Word and element location data =>
[start]
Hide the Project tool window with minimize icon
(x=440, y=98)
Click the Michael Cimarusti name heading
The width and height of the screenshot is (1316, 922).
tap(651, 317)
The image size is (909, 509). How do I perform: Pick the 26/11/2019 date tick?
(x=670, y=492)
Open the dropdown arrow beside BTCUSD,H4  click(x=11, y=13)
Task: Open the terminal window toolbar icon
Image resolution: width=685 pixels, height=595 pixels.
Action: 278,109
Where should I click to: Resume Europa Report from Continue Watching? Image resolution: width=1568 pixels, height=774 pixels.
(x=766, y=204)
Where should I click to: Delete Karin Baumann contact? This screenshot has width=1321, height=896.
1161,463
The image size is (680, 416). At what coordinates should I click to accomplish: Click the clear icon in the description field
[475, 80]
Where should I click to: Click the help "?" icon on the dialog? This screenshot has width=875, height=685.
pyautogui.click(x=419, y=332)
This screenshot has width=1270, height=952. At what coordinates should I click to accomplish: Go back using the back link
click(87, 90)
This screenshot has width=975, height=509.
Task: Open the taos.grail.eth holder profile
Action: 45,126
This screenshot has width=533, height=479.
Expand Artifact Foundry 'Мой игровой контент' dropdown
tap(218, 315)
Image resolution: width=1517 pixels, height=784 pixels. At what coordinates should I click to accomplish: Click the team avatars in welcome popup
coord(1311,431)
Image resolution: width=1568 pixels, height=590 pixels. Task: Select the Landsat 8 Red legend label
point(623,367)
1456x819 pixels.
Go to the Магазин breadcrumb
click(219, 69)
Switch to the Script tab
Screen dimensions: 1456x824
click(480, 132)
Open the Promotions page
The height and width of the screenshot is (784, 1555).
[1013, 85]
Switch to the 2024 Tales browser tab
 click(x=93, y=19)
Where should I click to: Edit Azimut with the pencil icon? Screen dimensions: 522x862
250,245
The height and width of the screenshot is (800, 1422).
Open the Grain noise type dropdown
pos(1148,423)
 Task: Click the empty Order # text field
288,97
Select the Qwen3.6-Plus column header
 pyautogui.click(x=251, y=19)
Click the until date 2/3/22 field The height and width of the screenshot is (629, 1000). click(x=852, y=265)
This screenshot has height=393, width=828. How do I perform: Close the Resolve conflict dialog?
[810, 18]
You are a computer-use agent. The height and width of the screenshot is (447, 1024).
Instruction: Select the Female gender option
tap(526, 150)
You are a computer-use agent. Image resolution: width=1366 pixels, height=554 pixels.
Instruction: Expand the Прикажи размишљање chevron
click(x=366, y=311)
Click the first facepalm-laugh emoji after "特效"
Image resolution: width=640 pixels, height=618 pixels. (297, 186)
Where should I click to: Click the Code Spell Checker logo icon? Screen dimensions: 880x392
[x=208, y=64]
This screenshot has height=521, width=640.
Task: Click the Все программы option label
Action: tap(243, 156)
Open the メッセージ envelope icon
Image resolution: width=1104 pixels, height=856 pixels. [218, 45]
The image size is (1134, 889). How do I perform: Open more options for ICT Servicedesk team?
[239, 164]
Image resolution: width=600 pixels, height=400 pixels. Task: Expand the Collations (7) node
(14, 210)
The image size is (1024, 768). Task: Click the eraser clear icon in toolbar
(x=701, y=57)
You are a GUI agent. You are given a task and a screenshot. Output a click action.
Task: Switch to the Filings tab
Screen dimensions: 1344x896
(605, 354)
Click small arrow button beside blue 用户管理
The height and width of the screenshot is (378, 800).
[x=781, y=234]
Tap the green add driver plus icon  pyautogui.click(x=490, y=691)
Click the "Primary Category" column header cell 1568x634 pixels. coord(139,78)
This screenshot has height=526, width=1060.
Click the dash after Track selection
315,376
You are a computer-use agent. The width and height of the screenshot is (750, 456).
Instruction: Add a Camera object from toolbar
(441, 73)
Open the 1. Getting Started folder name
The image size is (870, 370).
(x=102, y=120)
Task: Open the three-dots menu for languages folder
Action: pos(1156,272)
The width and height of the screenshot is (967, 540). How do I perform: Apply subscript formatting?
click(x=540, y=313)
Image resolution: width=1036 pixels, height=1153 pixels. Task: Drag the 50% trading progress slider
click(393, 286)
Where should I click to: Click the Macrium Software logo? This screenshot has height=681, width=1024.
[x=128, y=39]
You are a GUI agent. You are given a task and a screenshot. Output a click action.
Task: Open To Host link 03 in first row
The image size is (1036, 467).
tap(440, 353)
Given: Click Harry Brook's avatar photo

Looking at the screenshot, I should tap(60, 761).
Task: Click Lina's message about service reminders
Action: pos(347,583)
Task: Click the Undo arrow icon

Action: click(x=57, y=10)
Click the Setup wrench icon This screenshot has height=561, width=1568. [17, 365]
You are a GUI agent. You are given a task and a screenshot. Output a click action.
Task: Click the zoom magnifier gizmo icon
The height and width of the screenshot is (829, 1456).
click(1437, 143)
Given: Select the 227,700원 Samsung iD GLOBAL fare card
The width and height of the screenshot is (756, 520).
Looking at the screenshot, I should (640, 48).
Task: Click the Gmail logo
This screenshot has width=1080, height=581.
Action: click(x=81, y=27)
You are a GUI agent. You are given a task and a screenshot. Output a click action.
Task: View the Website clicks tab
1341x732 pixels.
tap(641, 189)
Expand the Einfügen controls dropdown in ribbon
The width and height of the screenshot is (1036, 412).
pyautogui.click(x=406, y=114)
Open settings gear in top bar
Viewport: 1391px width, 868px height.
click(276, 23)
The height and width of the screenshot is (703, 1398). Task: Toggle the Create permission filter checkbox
[end]
Task requirements => State how many lines of the data above contain the string "Switch". Reply with the number alone.

Task answer => 3